*** Records for the exercise ***
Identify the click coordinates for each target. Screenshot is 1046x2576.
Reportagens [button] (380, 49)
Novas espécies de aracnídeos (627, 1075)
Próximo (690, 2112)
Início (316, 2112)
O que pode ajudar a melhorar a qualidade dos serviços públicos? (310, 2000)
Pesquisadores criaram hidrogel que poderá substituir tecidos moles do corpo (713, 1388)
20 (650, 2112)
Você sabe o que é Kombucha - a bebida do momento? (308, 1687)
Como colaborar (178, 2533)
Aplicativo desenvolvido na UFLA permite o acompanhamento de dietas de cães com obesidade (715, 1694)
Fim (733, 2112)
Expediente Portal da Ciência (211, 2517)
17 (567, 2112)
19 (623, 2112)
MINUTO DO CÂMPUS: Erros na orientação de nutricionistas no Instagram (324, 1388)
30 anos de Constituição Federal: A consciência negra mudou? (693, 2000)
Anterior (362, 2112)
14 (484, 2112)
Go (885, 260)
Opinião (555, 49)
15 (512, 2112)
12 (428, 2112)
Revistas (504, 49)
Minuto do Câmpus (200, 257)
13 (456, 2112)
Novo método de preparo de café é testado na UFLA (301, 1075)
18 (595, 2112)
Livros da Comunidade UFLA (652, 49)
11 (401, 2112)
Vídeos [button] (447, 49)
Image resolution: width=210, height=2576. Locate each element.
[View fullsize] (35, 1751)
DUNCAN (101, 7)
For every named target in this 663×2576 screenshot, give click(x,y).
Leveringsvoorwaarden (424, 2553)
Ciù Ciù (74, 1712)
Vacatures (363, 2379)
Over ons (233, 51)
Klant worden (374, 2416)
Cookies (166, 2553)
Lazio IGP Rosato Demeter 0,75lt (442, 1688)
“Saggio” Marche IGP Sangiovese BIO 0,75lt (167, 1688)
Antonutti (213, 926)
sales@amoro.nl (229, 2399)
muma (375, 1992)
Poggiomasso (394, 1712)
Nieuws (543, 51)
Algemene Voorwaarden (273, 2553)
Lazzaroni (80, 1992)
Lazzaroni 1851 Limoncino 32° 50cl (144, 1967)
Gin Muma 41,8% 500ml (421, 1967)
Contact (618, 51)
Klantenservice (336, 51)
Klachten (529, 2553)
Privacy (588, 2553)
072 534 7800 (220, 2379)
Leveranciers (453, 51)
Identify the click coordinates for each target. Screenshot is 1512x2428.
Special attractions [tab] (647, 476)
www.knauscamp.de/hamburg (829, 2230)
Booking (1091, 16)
***
* [What you will do]
Starting from the first line above, copy the data through to the last line exactly.

* [Answer section]
Identify the click coordinates for each target. Screenshot is 1046x2576.
Reportagens [button] (380, 49)
Novas espécies de aracnídeos (627, 1075)
Próximo (690, 2112)
Início (316, 2112)
O que pode ajudar a melhorar a qualidade dos serviços públicos? (310, 2000)
Pesquisadores criaram hidrogel que poderá substituir tecidos moles do corpo (713, 1388)
20 (650, 2112)
Você sabe o que é Kombucha - a bebida do momento? (308, 1687)
Como colaborar (178, 2533)
Aplicativo desenvolvido na UFLA permite o acompanhamento de dietas de cães com obesidade (715, 1694)
Fim (733, 2112)
Expediente Portal da Ciência (211, 2517)
17 (567, 2112)
19 (623, 2112)
MINUTO DO CÂMPUS: Erros na orientação de nutricionistas no Instagram (324, 1388)
30 anos de Constituição Federal: A consciência negra mudou? (693, 2000)
Anterior (362, 2112)
14 (484, 2112)
Go (885, 260)
Opinião (555, 49)
15 (512, 2112)
12 (428, 2112)
Revistas (504, 49)
Minuto do Câmpus (200, 257)
13 (456, 2112)
Novo método de preparo de café é testado na UFLA (301, 1075)
18 (595, 2112)
Livros da Comunidade UFLA (652, 49)
11 (401, 2112)
Vídeos [button] (447, 49)
Image resolution: width=210, height=2576. Locate each element.
[View fullsize] (35, 1751)
DUNCAN (101, 7)
For every named target in this 663×2576 screenshot, give click(x,y).
Leveringsvoorwaarden (424, 2553)
Ciù Ciù (74, 1712)
Vacatures (363, 2379)
Over ons (233, 51)
Klant worden (374, 2416)
Cookies (166, 2553)
Lazio IGP Rosato Demeter 0,75lt (442, 1688)
“Saggio” Marche IGP Sangiovese BIO 0,75lt (167, 1688)
Antonutti (213, 926)
sales@amoro.nl (229, 2399)
muma (375, 1992)
Poggiomasso (394, 1712)
Nieuws (543, 51)
Algemene Voorwaarden (273, 2553)
Lazzaroni (80, 1992)
Lazzaroni 1851 Limoncino 32° 50cl (144, 1967)
Gin Muma 41,8% 500ml (421, 1967)
Contact (618, 51)
Klantenservice (336, 51)
Klachten (529, 2553)
Privacy (588, 2553)
072 534 7800 (220, 2379)
Leveranciers (453, 51)
Identify the click coordinates for each target. Screenshot is 1512x2428.
Special attractions [tab] (647, 476)
www.knauscamp.de/hamburg (829, 2230)
Booking (1091, 16)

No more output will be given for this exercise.